Este jueves, alrededor de 1.000 policías de Río de Janeiro, incluyendo 880 agentes de la Policía Militarizada y 120 de la Policía Civil, llevaron a cabo un operativo masivo en el Complejo do Salgueiro, una de las favelas más conflictivas de la ciudad. La operación forma parte de la segunda fase de la Operación Contención, un esfuerzo para capturar a los líderes del Comando Vermelho, una de las mayores organizaciones criminales de Brasil.
La operación se produjo luego de una serie de tiroteos que estallaron en las favelas, donde los narcotraficantes respondieron con balas al asedio policial. A pesar de los intensos intercambios de disparos, no se han confirmado muertes ni heridos hasta el mediodía, según fuentes de la Secretaría de Seguridad Pública.

La Operación Contención comenzó en octubre, cuando la primera fase de la operación, en los complejos de Penha y Alemao, resultó en 122 muertos, incluyendo cinco policías, convirtiéndose en la operación policial más letal de Brasil hasta la fecha. El objetivo principal de la nueva fase de la operación es capturar a miembros clave del Comando Vermelho, con 44 órdenes de arresto pendientes, entre ellos Antonio Ilário Ferreira, alias «Barricó», quien es considerado el jefe de los pistoleros del Comando Vermelho en São Gonzalo.
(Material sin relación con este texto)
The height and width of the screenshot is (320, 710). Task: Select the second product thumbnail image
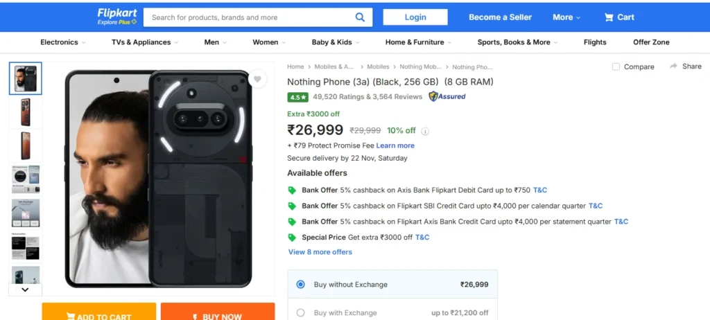[26, 112]
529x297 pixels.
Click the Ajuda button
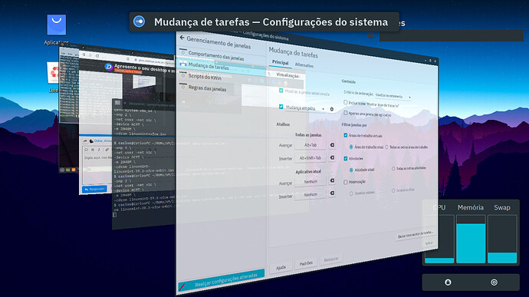click(281, 268)
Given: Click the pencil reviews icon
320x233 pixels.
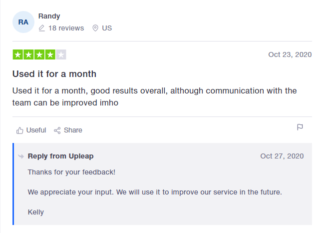Looking at the screenshot, I should pos(41,28).
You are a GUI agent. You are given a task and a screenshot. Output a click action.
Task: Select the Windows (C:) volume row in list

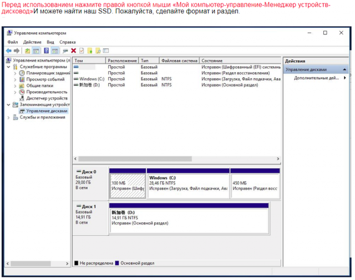click(x=89, y=79)
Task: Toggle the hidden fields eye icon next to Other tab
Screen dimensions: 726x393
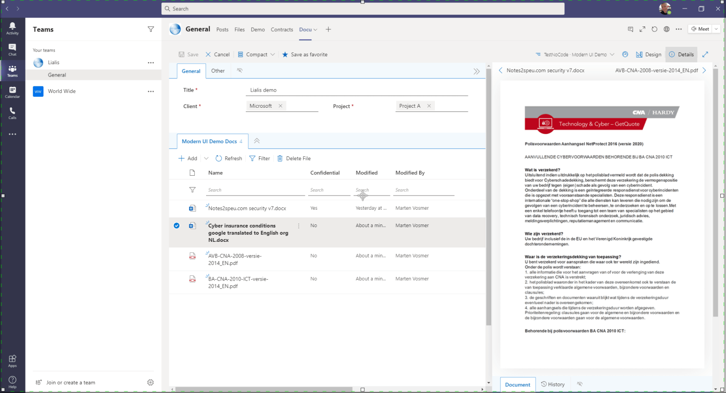Action: pyautogui.click(x=240, y=70)
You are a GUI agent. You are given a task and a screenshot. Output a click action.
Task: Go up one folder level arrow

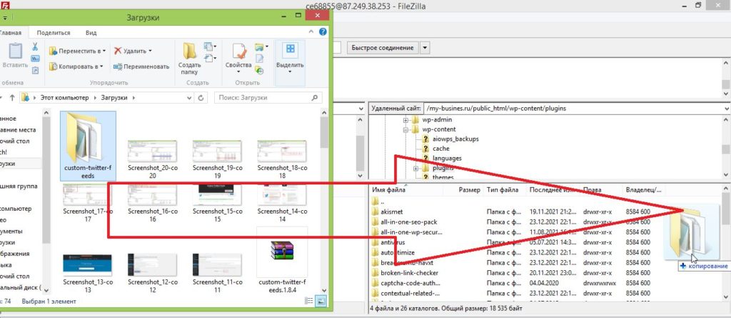coord(12,97)
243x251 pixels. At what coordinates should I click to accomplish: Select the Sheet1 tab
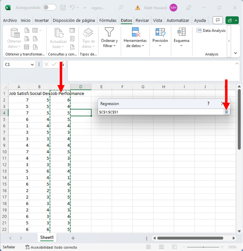click(x=47, y=237)
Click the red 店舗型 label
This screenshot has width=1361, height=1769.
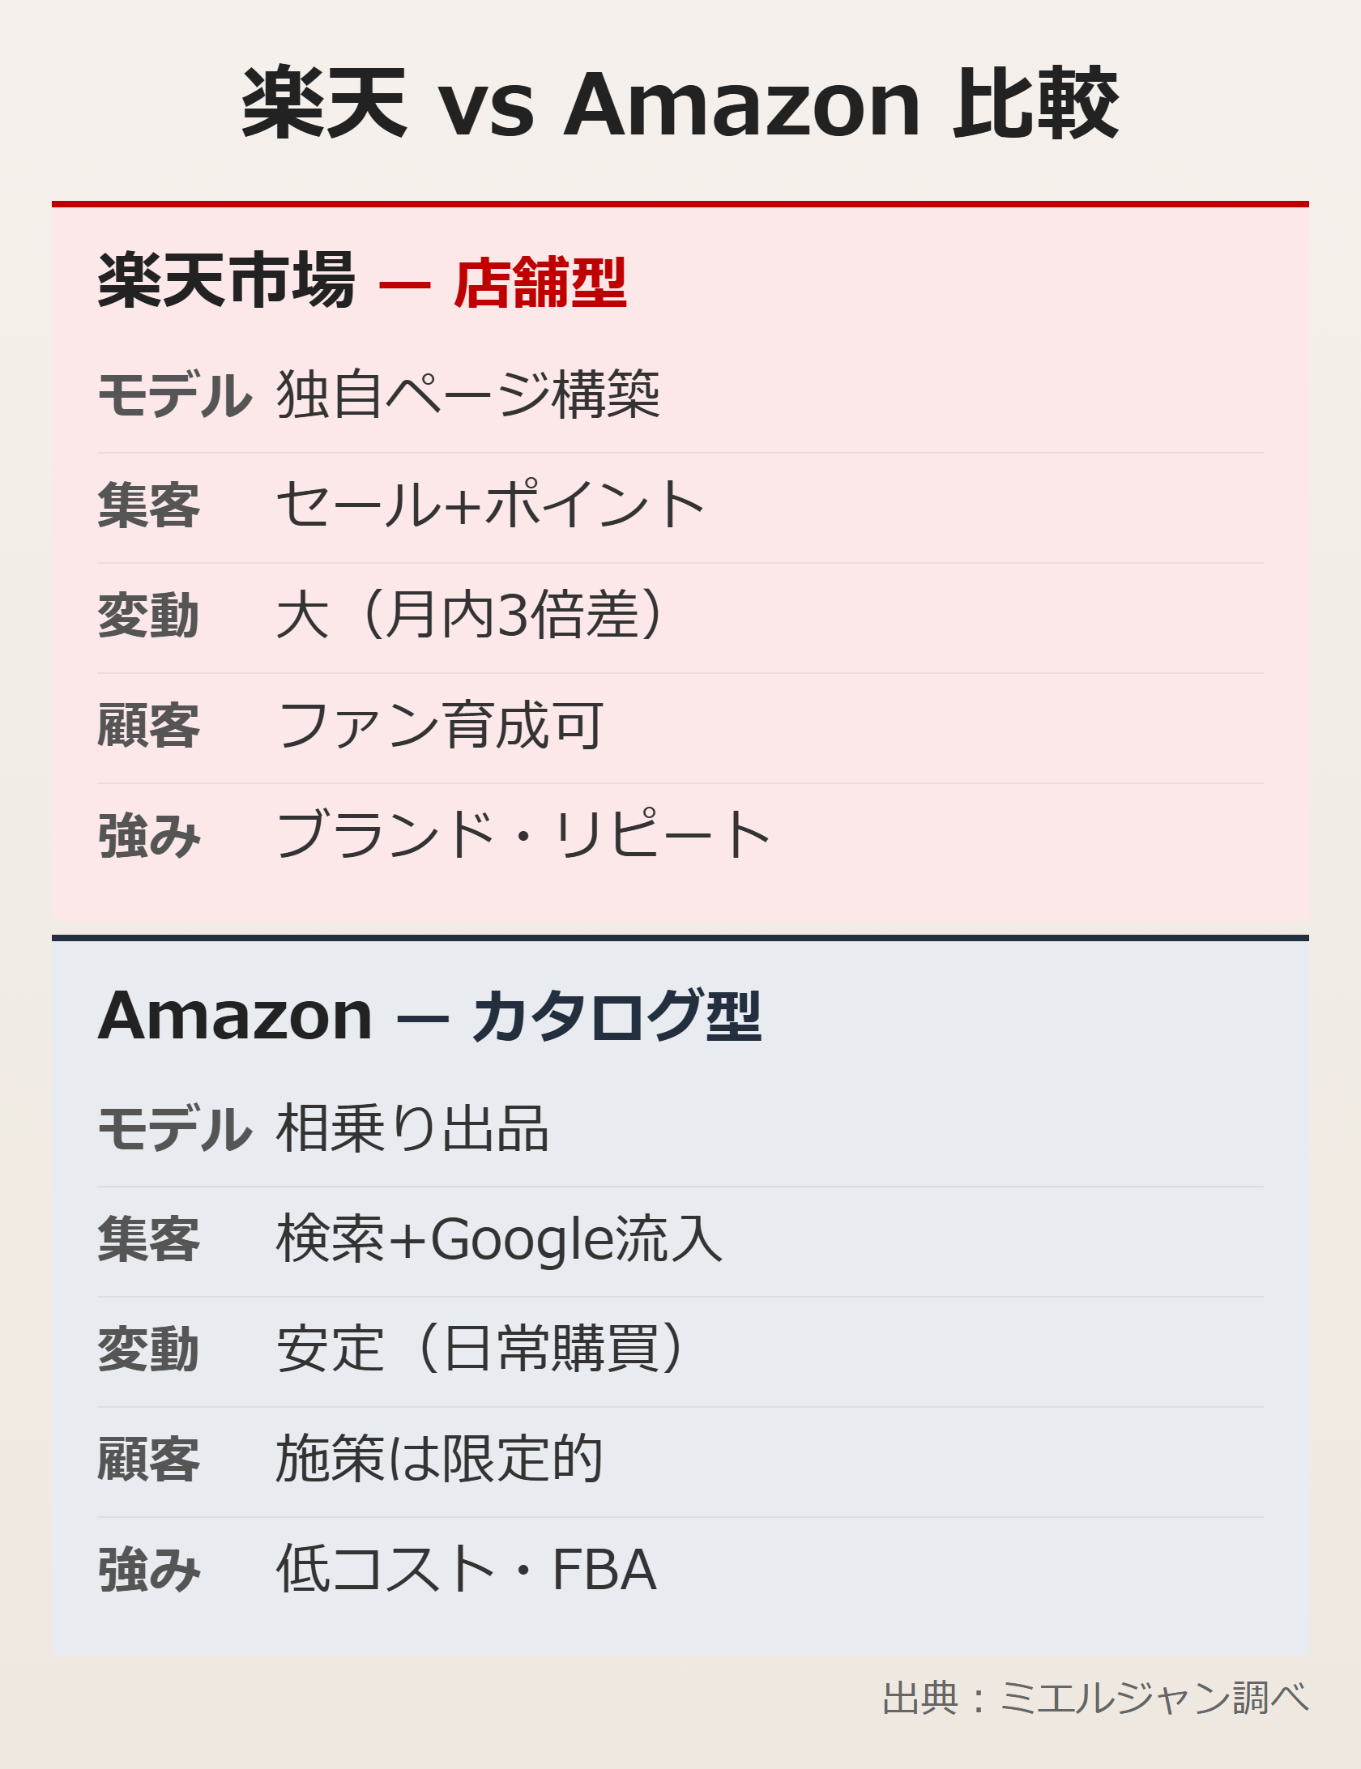(x=540, y=283)
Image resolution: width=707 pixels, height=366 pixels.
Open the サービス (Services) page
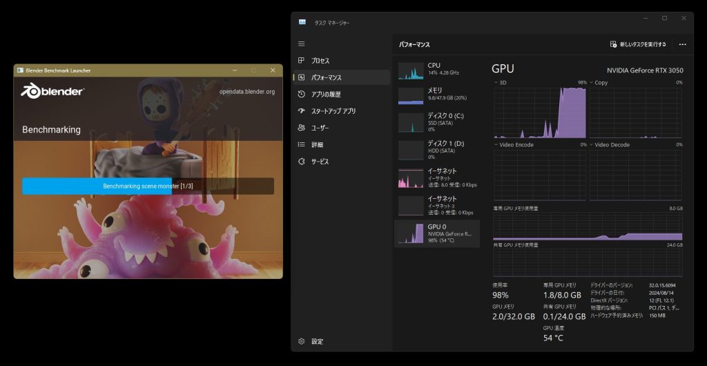319,162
Ferreira, de 61 años, había sido condenado a 27 años de prisión en 2019, pero fue liberado por un beneficio judicial y desde entonces ha estado prófugo. La operación también se ha visto dificultada por las barreras colocadas por los narcotraficantes, quienes bloquearon las calles de acceso a las favelas e incluso prendieron fuego a algunos de los caminos.
En este operativo, las fuerzas de seguridad utilizaron 20 vehículos blindados y dos helicópteros para intentar despejar las rutas y llegar hasta los objetivos de captura.